Una figura dedicata alle relazioni, all’ascolto e al supporto ai cittadini nelle piccole e grandi esigenze quotidiane. Per iniziativa della sindaca e di una ex assessora alle Politiche Sociali di Villa del Conte (Padova), è stata prevista l’istituzione di un “assessore alla solitudine” con il compito di prendersi cura in particolare dei bisogni delle persone sole.

Da metà di febbraio, a Villa del Conte (Padova) è nata una nuova figura istituzionale: l’assessore alla solitudine. L’iniziativa, che ha già attratto l’attenzione della stampa italiana, ma anche di quella estera, si propone di fornire un supporto umano affinché la cittadinanza non si ritrovi, appunto, sola di fronte alle piccoli e grandi incombenze della vita, come il pagamento delle bollette, la prenotazione di visite mediche, la compilazione dei moduli della denuncia dei redditi e tanto altro.

«Dal momento in cui sono entrata in carica – ci ha raccontato la sindaca, Antonella Argenti, – ho avuto il piacere e l’onore di ricevere almeno mille dei circa seimila cittadini di Villa del Conte e ho scoperto che dietro ad ogni richiesta che mi veniva portata c’era un’istanza di solitudine. Mancano le relazioni, delle voci umane che ascoltino e consiglino. Mi sono detta: sono un sindaco e i miei cittadini hanno bisogno di poter contare sulla mia voce e sulla mia rassicurazione».

La sindaca allora ha contattato Graziella Vigri, pensionata da sempre dedita alla cittadinanza attraverso l’attività di volontariato ed ex assessora alle Politiche Sociali, e le due donne, insieme, hanno elaborato l’idea di dare alla luce questa nuova figura, fornendo ai cittadini i propri numeri di telefono e dicendo loro di contattarle in caso di necessità.

Da allora le telefonate giunte ad Antonella Argenti e a Graziella Vigri sono state molte. «Possiamo parlare di un periodo ante-coronavirus e di un periodo post-coronavirus.
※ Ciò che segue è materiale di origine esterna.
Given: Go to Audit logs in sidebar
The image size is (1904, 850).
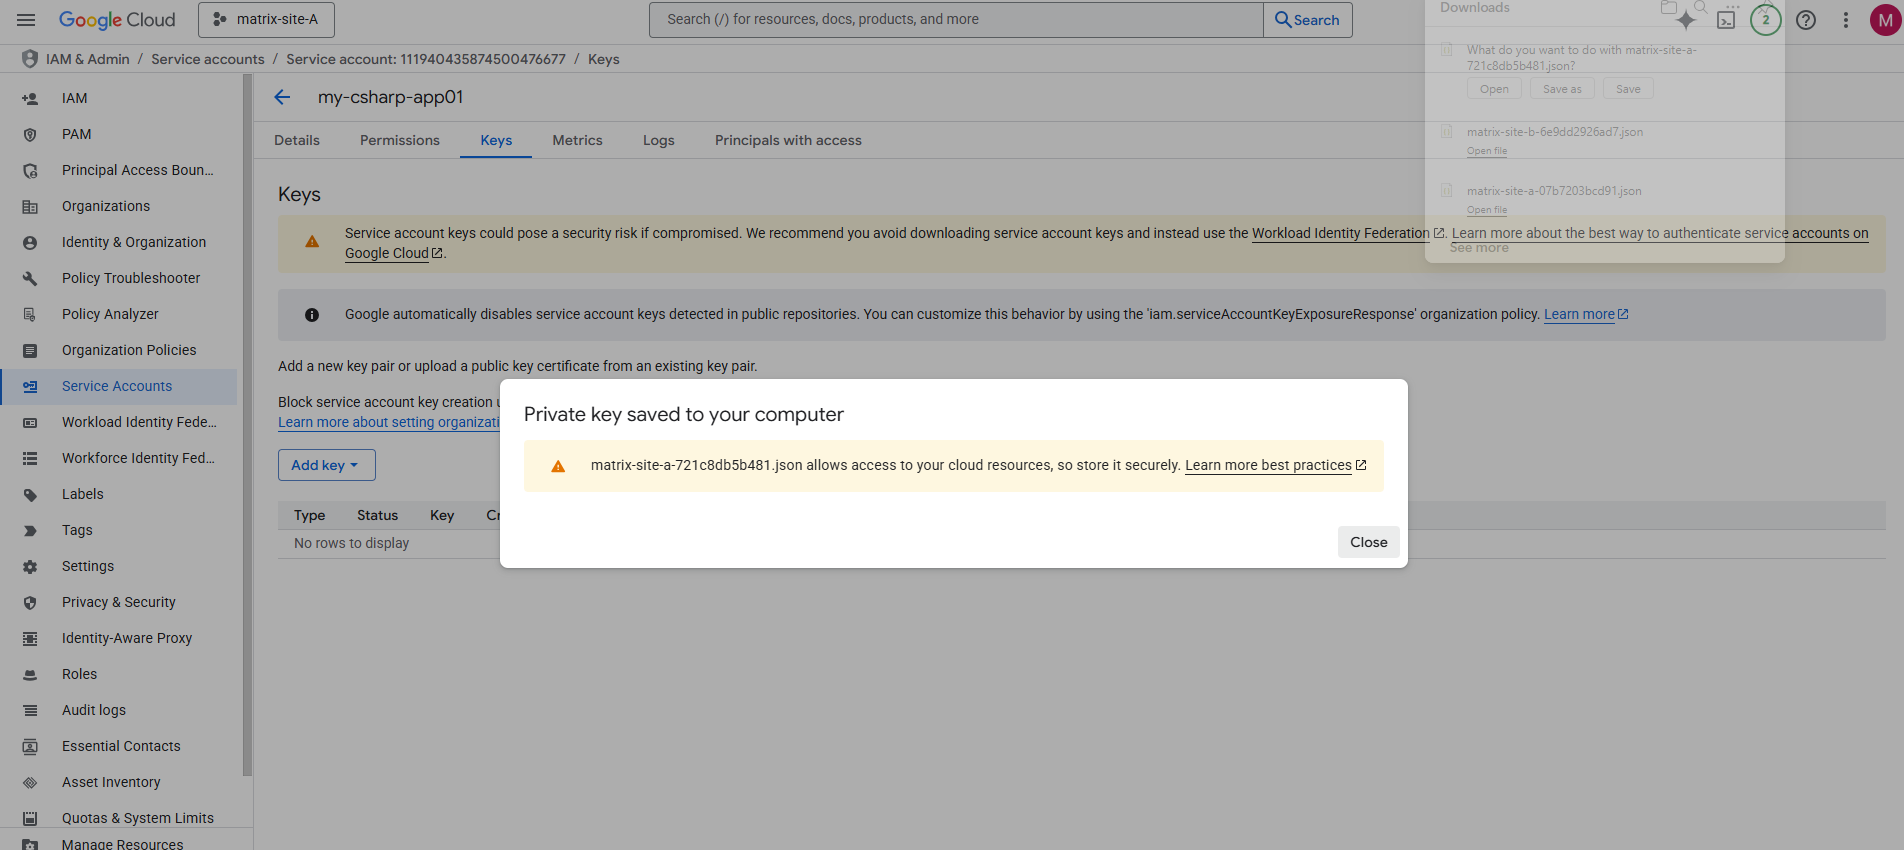Looking at the screenshot, I should click(94, 710).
Nel primo periodo ci sono state soprattutto richieste di attività a domicilio come la firma per la carta d’identità, qualche risoluzione rispetto a problemi famigliari e logistici. Dal coronavirus in poi, invece, i bisogni espressi dai cittadini sono stati diversi. Numerosissime le richieste di informazioni e le richieste di aiuti a domicilio per la spesa o per l’acquisto di farmaci e medicinali, a causa della paura di muoversi di casa. Così andiamo a prendere la spesa piuttosto che i medicinali e li portiamo a domicilio, e i cittadini si ritrovano quello che hanno richiesto alla porta di casa».

Un aiuto concreto dunque, ma che non intende sostituirsi a quello delle persone preposte – siano esse medici, psicologi o altre figure professionali. «Noi siamo solo un tramite: le persone che ascoltano il bisogno e aiutano il cittadino a rivolgersi al servizio competente», ha sottolineato la sindaca.

Alla domanda se questo modello fosse esportabile, la sindaca ha risposto: «In un comune piccolo dove ci si conosce tutti è chiaramente più semplice. Il nostro assessore, Graziella Vigri, ha inoltre la fortuna di avere il tempo libero necessario perché ha terminato la sua attività lavorativa qualche tempo fa e adesso è in pensione. Che sia esportabile nei piccoli comuni non ho dubbi. Nei grandi comuni, invece, andrebbe strutturato in modo diverso senza tuttavia diventare un automatismo, una cosa meccanica. Senza dunque perdere l’elemento essenziale: chi svolge questo incarico deve usare il cuore».